== The data ==
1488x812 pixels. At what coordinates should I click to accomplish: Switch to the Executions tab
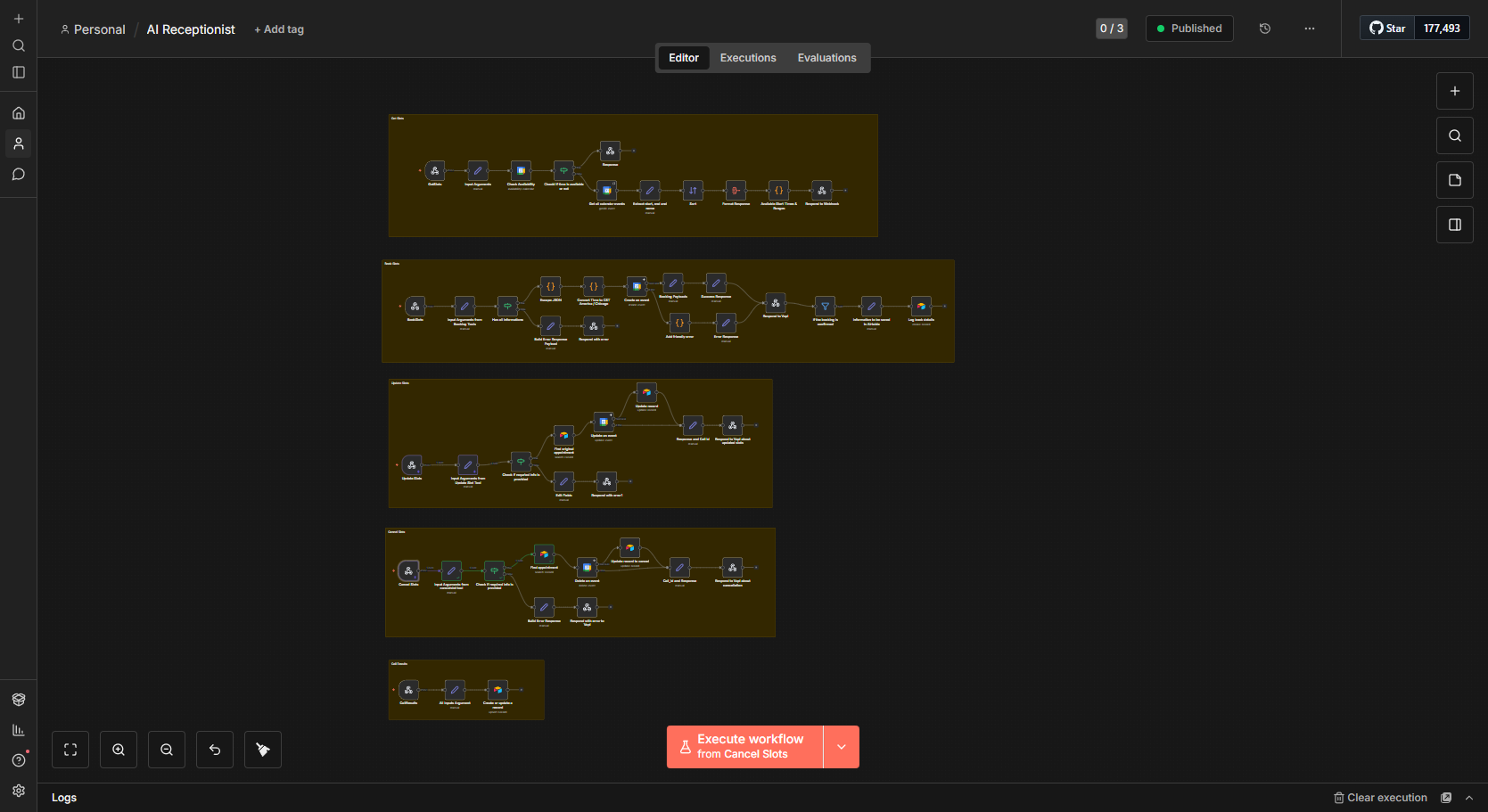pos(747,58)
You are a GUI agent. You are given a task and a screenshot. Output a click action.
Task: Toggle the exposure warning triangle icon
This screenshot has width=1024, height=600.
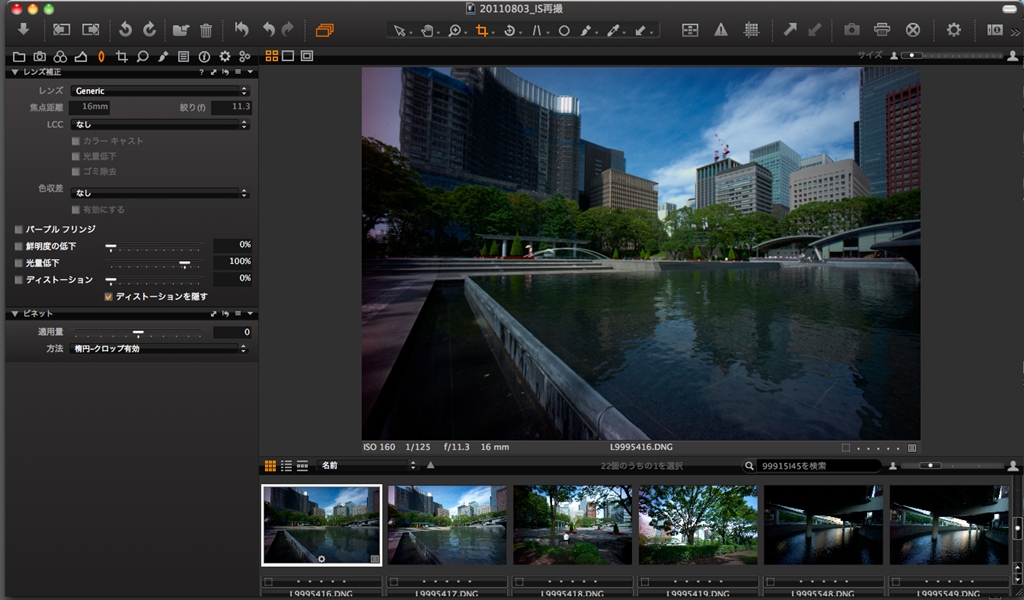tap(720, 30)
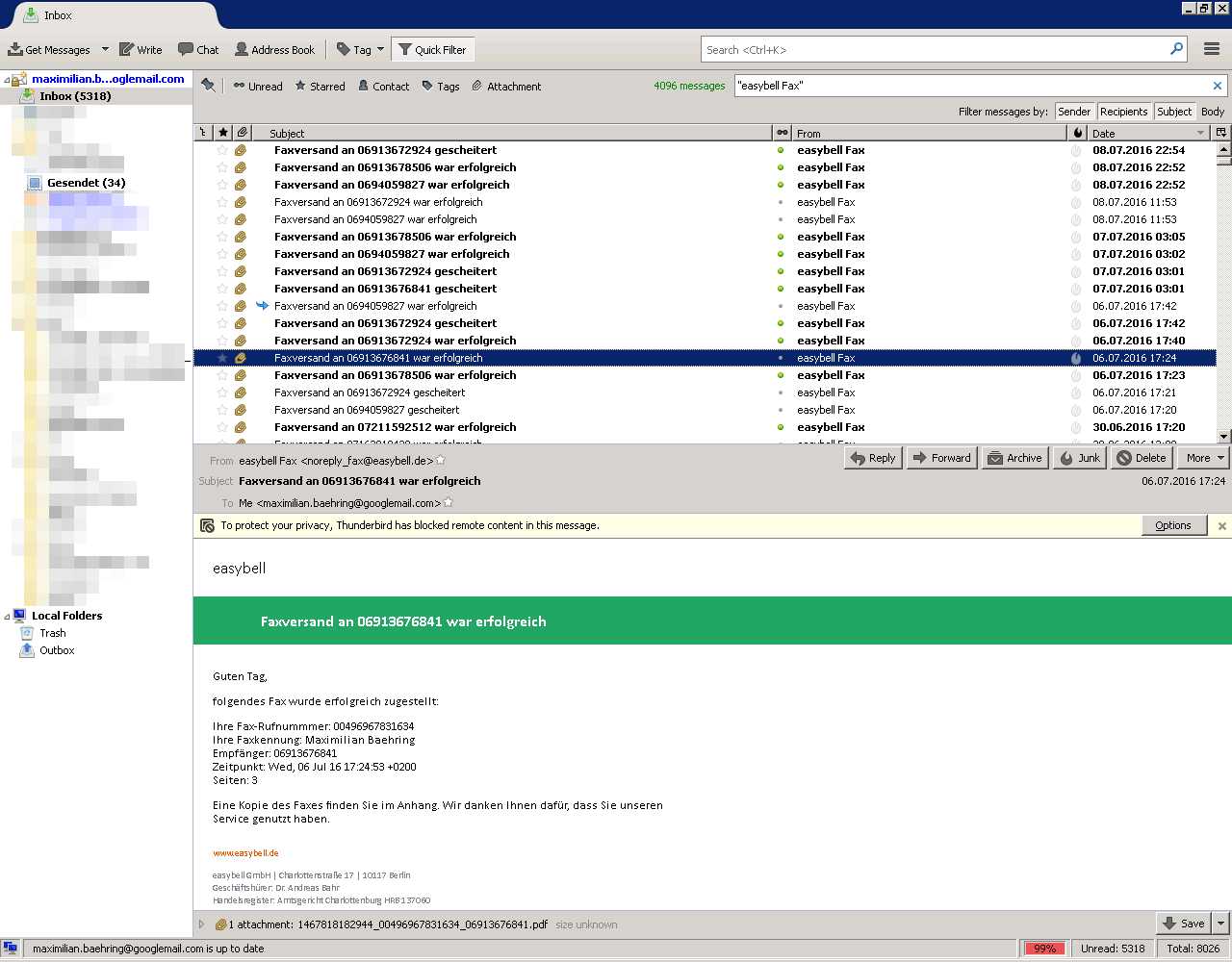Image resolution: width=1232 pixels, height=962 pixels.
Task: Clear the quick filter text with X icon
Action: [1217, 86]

== Instructions for the task ==
Set each line of the records down exactly, leaving every picture out.

== Problem solution ==
1488x812 pixels. At what coordinates should I click to accomplish: Switch to the Executions tab
pos(747,58)
You are a GUI agent. You are given a task and a screenshot. Output a click action.
Task: Toggle the exposure warning triangle icon
This screenshot has width=1024, height=600.
tap(720, 30)
Image resolution: width=1232 pixels, height=962 pixels.
Task: Clear the quick filter text with X icon
Action: [1217, 86]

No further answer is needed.